Try it
Copy exactly the lines of the data below that run from the line holding "The height and width of the screenshot is (432, 640)." through the line holding "Given: Click the FTAPI app logo in title bar", both ends included.

——————————

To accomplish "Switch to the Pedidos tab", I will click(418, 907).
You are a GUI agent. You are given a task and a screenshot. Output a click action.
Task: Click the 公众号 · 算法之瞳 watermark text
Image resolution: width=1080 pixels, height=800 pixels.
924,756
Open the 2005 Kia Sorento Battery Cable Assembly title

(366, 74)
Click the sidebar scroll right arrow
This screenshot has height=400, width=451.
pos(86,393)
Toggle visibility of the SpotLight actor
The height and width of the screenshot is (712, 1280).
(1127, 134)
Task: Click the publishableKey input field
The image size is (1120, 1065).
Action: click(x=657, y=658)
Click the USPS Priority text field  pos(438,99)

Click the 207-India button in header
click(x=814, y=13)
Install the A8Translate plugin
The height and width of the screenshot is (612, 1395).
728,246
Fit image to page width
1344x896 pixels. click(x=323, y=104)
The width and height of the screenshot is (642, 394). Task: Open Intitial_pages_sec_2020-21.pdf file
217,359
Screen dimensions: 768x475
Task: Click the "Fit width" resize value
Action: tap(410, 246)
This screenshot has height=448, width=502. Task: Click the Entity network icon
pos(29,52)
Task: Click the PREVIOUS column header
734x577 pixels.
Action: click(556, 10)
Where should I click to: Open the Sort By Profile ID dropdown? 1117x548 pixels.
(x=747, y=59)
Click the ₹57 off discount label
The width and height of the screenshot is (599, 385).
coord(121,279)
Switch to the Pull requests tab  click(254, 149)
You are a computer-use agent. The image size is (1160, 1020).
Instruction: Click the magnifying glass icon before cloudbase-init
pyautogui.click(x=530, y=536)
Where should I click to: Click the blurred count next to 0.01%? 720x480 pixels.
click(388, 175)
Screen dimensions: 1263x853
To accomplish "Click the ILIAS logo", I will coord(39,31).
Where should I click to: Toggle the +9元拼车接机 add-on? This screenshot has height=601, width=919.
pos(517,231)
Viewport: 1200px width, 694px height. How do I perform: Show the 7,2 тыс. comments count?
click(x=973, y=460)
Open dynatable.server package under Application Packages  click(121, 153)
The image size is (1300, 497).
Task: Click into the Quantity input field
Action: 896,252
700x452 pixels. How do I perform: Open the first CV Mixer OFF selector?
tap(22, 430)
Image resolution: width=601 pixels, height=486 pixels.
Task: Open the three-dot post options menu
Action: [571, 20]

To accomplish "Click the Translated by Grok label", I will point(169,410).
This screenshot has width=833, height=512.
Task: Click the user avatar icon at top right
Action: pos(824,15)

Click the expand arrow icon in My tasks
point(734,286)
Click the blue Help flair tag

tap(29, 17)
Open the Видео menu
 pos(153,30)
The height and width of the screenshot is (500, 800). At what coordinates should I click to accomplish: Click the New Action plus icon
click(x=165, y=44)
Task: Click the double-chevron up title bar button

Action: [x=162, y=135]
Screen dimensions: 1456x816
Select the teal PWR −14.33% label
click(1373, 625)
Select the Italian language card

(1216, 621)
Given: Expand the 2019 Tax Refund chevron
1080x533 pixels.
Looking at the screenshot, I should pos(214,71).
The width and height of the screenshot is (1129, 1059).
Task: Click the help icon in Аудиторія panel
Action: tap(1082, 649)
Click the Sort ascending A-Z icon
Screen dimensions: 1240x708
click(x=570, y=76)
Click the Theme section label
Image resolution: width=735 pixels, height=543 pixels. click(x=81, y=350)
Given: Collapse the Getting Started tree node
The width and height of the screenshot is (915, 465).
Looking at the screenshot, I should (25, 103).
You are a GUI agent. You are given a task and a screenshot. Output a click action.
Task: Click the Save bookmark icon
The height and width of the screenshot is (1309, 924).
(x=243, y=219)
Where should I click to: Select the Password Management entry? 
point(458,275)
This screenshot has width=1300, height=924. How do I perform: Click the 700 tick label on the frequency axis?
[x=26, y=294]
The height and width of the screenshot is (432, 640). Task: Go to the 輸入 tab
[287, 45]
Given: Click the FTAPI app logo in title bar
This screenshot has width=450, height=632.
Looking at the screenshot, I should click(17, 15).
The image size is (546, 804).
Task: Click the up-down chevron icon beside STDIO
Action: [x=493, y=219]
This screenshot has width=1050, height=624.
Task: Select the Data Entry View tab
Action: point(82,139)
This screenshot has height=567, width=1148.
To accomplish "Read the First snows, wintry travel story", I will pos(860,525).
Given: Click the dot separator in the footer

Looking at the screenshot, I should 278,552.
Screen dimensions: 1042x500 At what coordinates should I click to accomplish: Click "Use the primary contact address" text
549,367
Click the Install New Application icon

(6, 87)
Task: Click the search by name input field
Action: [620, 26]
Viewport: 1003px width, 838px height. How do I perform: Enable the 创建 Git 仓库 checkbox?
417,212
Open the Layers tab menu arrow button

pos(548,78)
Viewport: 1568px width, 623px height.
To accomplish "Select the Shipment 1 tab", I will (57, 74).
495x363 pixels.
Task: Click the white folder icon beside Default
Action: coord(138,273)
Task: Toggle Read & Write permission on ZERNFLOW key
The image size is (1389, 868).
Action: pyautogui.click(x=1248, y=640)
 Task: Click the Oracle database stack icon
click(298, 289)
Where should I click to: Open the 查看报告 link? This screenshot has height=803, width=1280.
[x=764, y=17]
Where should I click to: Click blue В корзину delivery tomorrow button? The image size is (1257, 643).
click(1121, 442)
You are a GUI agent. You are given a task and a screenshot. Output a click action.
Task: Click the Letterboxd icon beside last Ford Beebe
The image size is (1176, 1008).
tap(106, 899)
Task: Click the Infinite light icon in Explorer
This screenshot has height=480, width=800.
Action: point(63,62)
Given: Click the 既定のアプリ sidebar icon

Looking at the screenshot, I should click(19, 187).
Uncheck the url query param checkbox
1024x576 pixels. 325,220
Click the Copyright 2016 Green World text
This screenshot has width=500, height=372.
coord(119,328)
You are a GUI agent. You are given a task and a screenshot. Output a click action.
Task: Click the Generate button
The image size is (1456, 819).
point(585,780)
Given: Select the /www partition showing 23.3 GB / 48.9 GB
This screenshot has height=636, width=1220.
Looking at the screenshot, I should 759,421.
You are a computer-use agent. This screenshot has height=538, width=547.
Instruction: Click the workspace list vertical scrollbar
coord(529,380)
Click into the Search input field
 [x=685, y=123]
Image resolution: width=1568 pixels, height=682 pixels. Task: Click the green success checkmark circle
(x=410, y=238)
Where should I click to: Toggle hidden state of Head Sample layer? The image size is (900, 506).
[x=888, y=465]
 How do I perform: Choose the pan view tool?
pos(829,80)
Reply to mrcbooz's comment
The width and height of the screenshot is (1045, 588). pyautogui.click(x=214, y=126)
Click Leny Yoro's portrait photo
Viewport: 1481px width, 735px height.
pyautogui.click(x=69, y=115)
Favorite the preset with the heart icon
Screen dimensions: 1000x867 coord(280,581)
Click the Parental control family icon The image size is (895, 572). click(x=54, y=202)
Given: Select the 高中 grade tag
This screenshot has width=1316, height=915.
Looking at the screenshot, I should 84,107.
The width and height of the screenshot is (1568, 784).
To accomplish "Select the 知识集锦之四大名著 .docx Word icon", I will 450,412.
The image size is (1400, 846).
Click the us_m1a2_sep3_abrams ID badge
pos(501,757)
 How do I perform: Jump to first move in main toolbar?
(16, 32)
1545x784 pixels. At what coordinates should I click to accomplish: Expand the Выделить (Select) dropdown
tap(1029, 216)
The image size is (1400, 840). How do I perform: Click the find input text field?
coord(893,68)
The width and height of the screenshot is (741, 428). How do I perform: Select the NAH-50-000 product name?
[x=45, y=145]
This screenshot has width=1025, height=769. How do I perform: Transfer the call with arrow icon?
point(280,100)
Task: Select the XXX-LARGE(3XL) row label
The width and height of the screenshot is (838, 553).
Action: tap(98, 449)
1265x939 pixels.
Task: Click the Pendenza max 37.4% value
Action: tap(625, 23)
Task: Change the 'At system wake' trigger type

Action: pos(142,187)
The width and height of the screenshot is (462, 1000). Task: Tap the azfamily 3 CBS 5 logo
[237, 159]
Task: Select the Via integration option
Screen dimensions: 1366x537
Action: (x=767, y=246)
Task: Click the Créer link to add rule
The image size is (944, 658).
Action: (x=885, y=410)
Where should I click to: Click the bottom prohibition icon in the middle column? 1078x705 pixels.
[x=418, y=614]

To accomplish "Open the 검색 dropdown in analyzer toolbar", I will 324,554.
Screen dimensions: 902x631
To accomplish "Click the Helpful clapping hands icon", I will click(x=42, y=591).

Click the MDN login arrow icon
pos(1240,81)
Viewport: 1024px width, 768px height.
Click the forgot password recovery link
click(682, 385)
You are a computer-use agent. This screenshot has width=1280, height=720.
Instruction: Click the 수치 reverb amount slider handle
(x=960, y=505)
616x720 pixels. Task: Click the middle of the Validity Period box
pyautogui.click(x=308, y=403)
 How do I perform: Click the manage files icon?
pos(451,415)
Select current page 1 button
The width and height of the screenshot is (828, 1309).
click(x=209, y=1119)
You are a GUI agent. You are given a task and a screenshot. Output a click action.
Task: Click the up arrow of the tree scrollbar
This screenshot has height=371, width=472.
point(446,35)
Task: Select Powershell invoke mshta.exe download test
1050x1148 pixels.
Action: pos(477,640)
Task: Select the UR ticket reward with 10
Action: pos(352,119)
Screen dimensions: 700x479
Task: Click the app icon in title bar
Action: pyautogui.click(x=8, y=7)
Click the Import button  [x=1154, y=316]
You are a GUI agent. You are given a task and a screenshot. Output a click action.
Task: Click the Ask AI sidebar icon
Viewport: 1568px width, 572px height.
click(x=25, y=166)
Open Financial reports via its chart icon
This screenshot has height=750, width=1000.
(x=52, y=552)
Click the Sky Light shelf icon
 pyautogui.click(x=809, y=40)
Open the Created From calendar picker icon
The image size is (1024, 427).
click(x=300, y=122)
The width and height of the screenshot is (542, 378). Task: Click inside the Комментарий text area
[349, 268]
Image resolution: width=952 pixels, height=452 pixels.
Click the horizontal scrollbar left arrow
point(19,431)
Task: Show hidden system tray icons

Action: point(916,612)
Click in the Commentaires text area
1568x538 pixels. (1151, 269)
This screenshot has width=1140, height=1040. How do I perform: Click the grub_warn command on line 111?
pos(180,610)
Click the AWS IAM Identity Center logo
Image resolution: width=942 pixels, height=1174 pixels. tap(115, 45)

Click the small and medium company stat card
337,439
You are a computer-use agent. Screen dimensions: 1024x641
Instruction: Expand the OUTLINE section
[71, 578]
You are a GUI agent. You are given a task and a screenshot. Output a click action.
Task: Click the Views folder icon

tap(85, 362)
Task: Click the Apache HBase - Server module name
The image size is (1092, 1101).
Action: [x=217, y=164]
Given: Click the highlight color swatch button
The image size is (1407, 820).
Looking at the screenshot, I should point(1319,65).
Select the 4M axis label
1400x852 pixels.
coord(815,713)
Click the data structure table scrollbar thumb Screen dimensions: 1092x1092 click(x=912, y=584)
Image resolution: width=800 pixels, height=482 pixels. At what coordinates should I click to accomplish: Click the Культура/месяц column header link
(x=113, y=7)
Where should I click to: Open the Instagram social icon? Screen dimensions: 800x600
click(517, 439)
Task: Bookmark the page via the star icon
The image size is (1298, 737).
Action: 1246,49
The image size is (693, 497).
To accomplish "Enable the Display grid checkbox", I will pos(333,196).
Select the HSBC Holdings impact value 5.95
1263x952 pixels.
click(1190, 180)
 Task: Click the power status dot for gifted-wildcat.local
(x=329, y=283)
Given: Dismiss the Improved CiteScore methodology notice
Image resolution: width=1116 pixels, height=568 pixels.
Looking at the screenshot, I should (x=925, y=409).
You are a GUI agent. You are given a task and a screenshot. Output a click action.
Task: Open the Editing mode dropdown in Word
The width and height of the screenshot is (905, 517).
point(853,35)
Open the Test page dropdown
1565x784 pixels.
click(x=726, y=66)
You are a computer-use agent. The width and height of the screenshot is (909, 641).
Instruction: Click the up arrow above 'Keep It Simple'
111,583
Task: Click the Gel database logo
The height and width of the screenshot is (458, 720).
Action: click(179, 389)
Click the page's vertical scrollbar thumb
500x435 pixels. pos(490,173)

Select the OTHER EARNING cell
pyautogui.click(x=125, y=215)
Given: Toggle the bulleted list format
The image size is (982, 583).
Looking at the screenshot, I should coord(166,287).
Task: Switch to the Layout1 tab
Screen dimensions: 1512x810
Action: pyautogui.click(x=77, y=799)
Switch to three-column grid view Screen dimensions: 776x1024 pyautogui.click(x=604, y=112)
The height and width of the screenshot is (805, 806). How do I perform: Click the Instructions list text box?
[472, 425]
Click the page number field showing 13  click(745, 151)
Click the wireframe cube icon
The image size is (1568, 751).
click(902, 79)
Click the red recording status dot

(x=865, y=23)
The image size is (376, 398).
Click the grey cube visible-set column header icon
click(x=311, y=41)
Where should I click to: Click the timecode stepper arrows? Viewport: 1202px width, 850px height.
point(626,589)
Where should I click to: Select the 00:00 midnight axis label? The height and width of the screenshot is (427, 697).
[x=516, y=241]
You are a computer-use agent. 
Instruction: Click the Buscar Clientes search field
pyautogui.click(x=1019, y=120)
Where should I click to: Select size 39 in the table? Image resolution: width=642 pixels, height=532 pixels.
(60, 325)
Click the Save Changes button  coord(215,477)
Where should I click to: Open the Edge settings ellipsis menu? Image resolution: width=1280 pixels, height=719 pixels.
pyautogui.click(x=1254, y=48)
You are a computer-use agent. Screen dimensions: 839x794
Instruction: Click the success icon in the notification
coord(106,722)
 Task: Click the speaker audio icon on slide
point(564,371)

——————————

Worked solution
The height and width of the screenshot is (432, 640). Task: Go to the 輸入 tab
[287, 45]
Given: Click the FTAPI app logo in title bar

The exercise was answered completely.